The sales were executed pursuant to a documented 10b5-1 plan, which provides an affirmative defense under Rule 10b5-1 and indicates pre-planned disposition rather than opportunistic trading. Total shares sold represent a modest portion of the reporting persons disclosed holding. Prices are reported as weighted averages across multiple trades, and the filer offers to disclose per-trade quantities on request, supporting transparency.
TL;DR: Use of a 10b5-1 plan and signature by attorney-in-fact reflect standard governance and compliance practices.
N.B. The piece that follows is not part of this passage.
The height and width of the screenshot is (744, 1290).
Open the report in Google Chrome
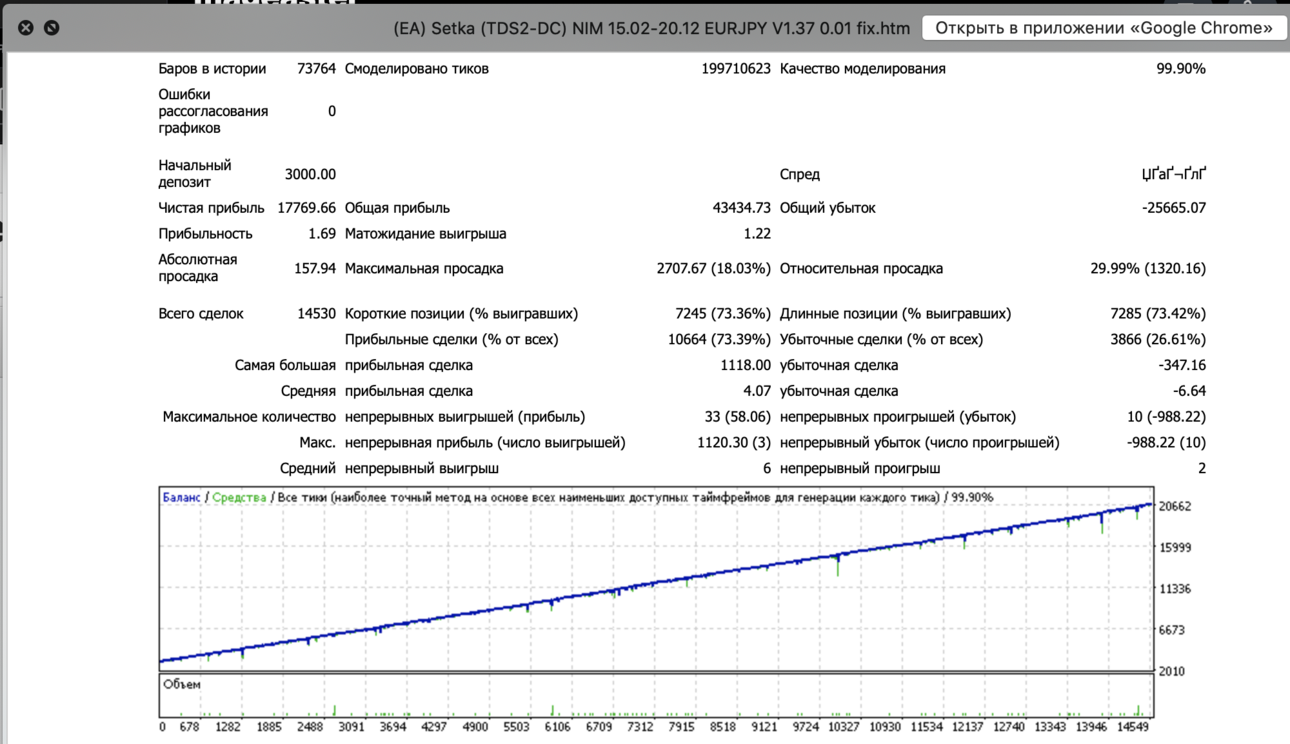tap(1104, 28)
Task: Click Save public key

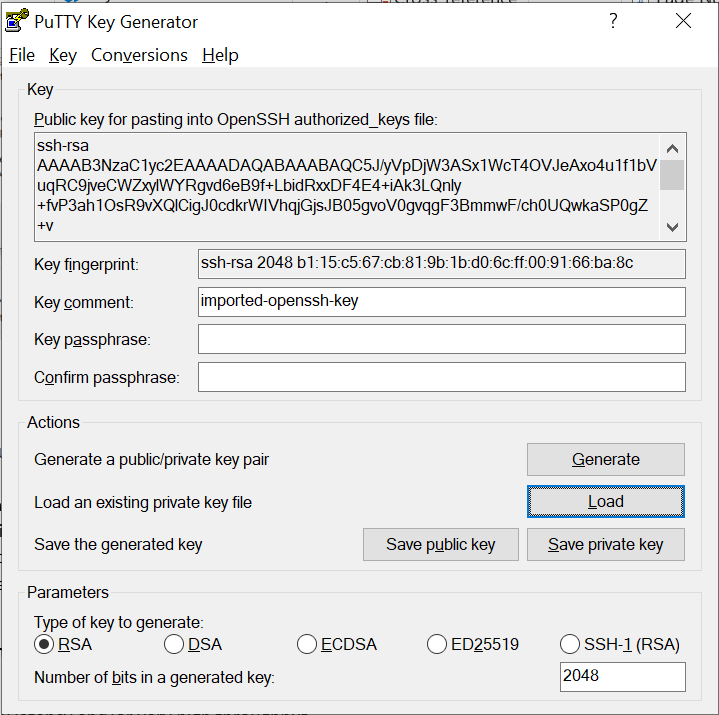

Adoption date of the 10b5-1 plan (March 17, 2025) is disclosed in the filing, which strengthens the governance narrative by documenting timing of the trading authorization. The signature by an attorney-in-fact is properly executed. The filing also clarifies aggregate holdings and plan-allocated shares (ESPP and 401(k)), improving clarity about beneficial ownership.
Insider Trade Summary
| Type | Security | Shares | Price | Value |
|---|---|---|---|---|
| Sale | Common Stock | 300 | $67.63 | $20K |
| Sale | Common Stock | 1,600 | $68.4259 | $109K |
| Sale | Common Stock | 100 | $69.38 | $7K |
Footnotes (1)
- This transaction was effected pursuant to a 10b5-1 trading plan adopted by the reporting person on March 17, 2025. The price reported in Column 4 is a weighted average price. These shares were sold in multiple transactions at prices ranging from $67.13 to $68.09 inclusive. The reporting person undertakes to provide to Issuer, any security holder of Issuer, or the staff of the Securities and Exchange Commission, upon request, full information regarding the number of shares sold at each separate price within the ranges set forth in this footnote to this Form 4. The price reported in Column 4 is a weighted average price. These shares were sold in multiple transactions at prices ranging from $68.14 to $68.73 inclusive. The reporting person undertakes to provide to Issuer, any security holder of Issuer, or the staff of the Securities and Exchange Commission, upon request, full information regarding the number of shares sold at each separate price within the ranges set forth in this footnote to this Form 4. Includes 2,144 shares purchased through Issuer's Employee Stock Purchase Plan and approximately 14,220 shares held through Issuer's 401(k) Plan.